I’ve been on MM before (508, 511, and 512 pumps) and I am now an Animas pumper… I am happy with my choice (I really like the meter-remote), but I am also very interested to see where future developments go for ALL of the major companies, as well as the availability of more patch options. I love the idea of the omnipod, and I thought for sure I would want it immediately when it was available where I am, but I wasn’t comfortable with the demo pod at all. I was disappointed, but that’s reality - I didn’t think it would work for me, so I stopped dreaming about it. That doesn’t mean I don’t think the system works well for other people - clearly it does, and there are many happy omnipod pumpers :slight_smile:

Melissa, your experience with podding is optimal and I hope it would work as well for me in terms of low occlusion rate. What about when you insert a new pod, are you one of those that has to run a higher temp basal for a while? And if you do, are you able to dial in a consistent amount?

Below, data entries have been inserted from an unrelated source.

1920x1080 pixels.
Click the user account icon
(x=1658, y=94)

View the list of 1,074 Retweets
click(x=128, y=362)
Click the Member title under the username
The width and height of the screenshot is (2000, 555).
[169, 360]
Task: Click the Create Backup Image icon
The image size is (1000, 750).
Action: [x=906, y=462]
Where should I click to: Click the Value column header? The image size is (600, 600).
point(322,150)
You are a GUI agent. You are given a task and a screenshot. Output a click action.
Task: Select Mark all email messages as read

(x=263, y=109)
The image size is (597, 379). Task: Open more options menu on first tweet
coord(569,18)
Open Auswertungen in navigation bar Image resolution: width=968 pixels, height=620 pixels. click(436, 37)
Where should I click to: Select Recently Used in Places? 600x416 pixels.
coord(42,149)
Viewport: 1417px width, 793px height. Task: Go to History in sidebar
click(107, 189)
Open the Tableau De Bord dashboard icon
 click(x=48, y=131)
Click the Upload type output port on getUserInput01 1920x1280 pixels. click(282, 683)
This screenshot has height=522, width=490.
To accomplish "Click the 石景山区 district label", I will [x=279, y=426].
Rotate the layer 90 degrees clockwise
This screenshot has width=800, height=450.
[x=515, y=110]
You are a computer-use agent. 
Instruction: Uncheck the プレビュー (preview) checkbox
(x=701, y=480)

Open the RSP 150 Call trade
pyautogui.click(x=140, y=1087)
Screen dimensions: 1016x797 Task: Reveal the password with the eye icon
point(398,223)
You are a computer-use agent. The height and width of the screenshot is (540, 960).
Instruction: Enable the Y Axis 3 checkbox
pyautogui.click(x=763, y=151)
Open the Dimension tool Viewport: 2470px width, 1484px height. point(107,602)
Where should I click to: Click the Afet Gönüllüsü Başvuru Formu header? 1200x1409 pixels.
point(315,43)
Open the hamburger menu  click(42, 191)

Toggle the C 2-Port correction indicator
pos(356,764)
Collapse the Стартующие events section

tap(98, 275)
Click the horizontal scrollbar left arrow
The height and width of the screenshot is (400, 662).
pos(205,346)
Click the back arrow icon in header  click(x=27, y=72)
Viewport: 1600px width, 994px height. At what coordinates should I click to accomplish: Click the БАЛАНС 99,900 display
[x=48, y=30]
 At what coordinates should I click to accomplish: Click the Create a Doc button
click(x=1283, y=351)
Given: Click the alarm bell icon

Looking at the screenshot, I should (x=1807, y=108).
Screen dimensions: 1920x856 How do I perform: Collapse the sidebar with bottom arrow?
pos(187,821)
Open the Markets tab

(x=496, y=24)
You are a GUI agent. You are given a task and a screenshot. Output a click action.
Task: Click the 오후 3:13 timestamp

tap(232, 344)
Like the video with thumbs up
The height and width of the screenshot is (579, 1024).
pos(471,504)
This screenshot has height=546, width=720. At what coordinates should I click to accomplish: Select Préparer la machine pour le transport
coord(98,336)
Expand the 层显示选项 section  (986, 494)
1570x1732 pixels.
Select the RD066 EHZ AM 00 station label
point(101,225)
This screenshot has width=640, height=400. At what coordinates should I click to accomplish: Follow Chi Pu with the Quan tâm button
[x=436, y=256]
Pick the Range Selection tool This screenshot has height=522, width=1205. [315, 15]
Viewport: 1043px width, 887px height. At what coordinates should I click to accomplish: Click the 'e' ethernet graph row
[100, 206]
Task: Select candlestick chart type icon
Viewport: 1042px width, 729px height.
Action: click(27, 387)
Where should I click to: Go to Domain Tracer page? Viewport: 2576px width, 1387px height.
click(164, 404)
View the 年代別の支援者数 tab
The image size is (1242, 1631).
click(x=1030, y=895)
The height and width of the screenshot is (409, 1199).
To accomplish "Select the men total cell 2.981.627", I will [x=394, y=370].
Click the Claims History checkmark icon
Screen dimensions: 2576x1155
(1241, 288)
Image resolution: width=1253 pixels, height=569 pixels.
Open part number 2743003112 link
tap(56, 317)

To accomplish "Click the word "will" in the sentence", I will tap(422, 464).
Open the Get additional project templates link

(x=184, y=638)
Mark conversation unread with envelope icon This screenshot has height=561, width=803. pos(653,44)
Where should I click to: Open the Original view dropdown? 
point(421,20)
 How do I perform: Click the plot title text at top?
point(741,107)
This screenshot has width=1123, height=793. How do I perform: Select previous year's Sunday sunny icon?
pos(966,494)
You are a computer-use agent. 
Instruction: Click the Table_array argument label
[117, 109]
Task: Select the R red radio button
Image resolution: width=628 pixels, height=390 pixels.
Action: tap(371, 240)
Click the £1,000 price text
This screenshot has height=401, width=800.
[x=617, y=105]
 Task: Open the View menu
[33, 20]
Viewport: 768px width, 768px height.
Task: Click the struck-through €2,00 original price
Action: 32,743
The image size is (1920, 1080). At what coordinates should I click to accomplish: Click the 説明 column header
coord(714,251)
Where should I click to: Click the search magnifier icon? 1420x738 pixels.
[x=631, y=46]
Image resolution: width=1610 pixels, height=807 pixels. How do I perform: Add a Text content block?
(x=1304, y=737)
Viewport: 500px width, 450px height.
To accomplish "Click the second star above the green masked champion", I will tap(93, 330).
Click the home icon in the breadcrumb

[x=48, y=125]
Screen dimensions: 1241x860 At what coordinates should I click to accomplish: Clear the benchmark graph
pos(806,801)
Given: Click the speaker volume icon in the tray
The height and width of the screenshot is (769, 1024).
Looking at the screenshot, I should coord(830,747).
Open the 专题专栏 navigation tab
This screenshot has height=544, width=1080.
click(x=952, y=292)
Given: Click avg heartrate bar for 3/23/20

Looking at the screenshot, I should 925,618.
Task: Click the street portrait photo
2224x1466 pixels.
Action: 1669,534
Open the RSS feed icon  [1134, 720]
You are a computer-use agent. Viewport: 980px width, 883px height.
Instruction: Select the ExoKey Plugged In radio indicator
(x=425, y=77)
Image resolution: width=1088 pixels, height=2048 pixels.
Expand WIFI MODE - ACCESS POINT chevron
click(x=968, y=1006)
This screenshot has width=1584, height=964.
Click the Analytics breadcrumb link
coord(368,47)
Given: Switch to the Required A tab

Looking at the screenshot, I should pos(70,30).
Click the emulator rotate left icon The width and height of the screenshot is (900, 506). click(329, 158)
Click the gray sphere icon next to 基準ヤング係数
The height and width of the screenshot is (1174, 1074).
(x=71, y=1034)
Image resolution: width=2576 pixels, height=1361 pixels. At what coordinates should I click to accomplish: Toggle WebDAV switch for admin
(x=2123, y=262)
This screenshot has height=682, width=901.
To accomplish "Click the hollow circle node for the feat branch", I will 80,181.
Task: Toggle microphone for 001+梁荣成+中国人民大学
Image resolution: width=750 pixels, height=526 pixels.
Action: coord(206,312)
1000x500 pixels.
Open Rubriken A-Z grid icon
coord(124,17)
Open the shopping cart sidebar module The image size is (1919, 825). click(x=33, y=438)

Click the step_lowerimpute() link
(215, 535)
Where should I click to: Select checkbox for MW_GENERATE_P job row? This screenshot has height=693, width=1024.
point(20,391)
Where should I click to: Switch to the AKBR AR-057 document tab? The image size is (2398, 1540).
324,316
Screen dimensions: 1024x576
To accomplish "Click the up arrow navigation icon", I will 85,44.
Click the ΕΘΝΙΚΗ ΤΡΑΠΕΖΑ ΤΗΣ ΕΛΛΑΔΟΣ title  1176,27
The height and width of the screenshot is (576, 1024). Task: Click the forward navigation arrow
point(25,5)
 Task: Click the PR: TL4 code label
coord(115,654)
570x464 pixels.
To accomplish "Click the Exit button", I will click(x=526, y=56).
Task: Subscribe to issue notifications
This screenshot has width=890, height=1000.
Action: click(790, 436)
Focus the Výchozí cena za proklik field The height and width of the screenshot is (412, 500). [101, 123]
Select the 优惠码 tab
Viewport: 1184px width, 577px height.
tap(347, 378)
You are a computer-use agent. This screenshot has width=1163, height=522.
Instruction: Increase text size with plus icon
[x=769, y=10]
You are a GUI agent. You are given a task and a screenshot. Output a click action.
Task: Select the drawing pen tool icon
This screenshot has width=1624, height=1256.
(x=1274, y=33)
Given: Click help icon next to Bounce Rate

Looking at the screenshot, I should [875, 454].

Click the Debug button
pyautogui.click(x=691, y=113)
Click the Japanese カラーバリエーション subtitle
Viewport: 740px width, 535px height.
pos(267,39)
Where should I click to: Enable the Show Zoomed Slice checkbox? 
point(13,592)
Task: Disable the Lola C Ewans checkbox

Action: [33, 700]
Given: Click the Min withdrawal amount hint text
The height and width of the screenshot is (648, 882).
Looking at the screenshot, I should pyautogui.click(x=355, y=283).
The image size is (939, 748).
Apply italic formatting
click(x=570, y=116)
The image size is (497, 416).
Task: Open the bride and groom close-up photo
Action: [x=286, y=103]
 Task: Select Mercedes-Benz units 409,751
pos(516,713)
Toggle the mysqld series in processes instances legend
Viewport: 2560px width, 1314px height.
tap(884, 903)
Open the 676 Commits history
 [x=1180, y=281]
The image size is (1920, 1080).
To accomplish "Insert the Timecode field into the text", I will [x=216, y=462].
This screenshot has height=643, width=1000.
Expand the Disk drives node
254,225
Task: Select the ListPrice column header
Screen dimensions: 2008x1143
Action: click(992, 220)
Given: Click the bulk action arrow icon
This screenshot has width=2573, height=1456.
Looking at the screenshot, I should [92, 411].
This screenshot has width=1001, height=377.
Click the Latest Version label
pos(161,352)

Even after you figure out your own preferences in terms of features, there are other potential pitfalls of pumps and CGM’s. What works for one may not work for another because their interstitial fluid is different (CGM’s), or their body won’t accept pods well in certain sites, or adhesives don’t work on their particular skin (pod, all CGMs’s). (l sometimes wonder if a decade from now, they’ll have a way to test a person’s interstitial fluid to assess how well CGM might work.)

No, I can tell from watching my CGM that I respond normally to pod changes without a need for additional insulin.

Agreed. I started on the MM 508 when it was the preferred pump compared to the Dysetronic options. I think that’s why I’m fairly complimentary toward every company right now - all pumps on the market are better than our options a decade ago and they just keep getting better.

I like Animas, too, but don’t have much experience with it. I nearly opted for it (this was pre-Ping), but didn’t particularly like the flicker of the color screen. My eyes didn’t respond well to it, but otherwise I thought it was a great pump. I swear they’ve made the best infusion sets out there.

Nice to know another 508 veteran. Remember that darn little reservoir compartment that didn’t stay shut well? And the softsets you had to tape on with three layers of tape? (I have friends who still use softsets, but ugh.)

I lose sets from sweat really easily - it’s part of why I stopped pumping back in 2006. I was just too frustrated.